Source passage:
The M-form structure is thoroughly corrupted when the general management involves itself in the operating affairs of the divisions in an extensive and continuing way. The separation between strategic and operating issues is sacrificed in the process; the indicated internalization of capital market functions with net beneficial effects can scarcely be claimed. Accountability is seriously compromised; a substitution of enterprise expansion for profitability goals predictably obtains.
Effective divisionalization thus requires the general management to maintain an appropriate distance. Moreover, this holds for the support staff on which the general management relies for internal auditing and management consulting services. Overinvolvement upsets the rational allocation of responsibilities between short-run operating matters and longer- run planning and resource allocation activities. What March and Simon refer to as Gresham’s Law of Planning — to wit, “Daily routine drives out planning” (1958, p. 185) — takes effect when operating and strategic functions are mixed. While the arguments here are familiar and their implications for organizational design reasonably clear, maintaining a separation between these two activities apparently poses severe strain on some managements. A desire to be comprehensively involved is evidently difficult to resist.

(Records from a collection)

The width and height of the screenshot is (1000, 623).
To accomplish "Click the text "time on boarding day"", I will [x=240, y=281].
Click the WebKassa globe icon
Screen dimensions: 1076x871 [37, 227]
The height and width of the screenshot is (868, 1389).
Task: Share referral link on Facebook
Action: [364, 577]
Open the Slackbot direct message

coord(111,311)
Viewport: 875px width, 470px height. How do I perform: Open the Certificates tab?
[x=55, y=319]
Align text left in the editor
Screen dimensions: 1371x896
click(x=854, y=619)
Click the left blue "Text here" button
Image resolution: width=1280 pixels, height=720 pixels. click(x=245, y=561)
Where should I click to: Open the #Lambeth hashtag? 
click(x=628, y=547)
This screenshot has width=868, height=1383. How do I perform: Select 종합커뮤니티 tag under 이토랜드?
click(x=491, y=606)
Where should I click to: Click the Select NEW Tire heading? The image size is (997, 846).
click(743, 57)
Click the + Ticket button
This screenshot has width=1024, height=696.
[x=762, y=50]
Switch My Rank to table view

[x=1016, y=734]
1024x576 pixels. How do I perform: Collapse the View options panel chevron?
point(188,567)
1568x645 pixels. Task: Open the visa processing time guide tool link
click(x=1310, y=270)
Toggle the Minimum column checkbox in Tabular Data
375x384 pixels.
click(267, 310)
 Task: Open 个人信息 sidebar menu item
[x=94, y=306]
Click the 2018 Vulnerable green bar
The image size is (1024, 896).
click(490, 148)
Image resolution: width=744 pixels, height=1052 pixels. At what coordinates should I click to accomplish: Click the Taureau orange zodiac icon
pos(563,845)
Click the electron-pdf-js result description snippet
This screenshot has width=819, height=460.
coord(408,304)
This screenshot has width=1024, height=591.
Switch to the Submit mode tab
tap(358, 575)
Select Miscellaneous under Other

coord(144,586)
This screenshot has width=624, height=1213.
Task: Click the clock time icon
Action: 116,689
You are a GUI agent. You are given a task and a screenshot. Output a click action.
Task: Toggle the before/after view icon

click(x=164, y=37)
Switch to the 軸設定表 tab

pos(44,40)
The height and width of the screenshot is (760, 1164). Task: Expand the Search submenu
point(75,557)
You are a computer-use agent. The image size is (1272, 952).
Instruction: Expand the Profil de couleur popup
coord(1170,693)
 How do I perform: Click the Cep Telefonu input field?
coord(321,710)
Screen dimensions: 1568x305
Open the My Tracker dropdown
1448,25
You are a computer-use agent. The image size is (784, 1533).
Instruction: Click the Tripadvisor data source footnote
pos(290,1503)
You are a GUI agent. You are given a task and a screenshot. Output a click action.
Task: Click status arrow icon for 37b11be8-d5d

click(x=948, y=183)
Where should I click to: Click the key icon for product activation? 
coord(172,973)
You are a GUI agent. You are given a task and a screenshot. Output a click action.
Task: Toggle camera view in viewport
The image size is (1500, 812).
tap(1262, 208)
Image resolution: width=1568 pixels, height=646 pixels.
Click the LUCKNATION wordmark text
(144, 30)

Parts of the exercise:
(A) Reproduce everything in the passage on the M-form structure from "Effective divisionalization thus" down to "difficult to resist.".
(B) Restate the paragraph of the passage on the M-form structure that begins "The M-form structure is thoroughly corrupted" as a short list, keeping its main facts.
These rows were taken from a separate source.

Answers given:
(A)
Effective divisionalization thus requires the general management to maintain an appropriate distance. Moreover, this holds for the support staff on which the general management relies for internal auditing and management consulting services. Overinvolvement upsets the rational allocation of responsibilities between short-run operating matters and longer- run planning and resource allocation activities. What March and Simon refer to as Gresham’s Law of Planning — to wit, “Daily routine drives out planning” (1958, p. 185) — takes effect when operating and strategic functions are mixed. While the arguments here are familiar and their implications for organizational design reasonably clear, maintaining a separation between these two activities apparently poses severe strain on some managements. A desire to be comprehensively involved is evidently difficult to resist.

(B)
- The M-form structure is corrupted when the general management involves itself extensively and continually in the divisions' operating affairs.
- The separation between strategic and operating issues is lost.
- Internalizing capital market functions with net beneficial effects can scarcely be claimed.
- Accountability is seriously compromised.
- Enterprise expansion predictably replaces profitability goals.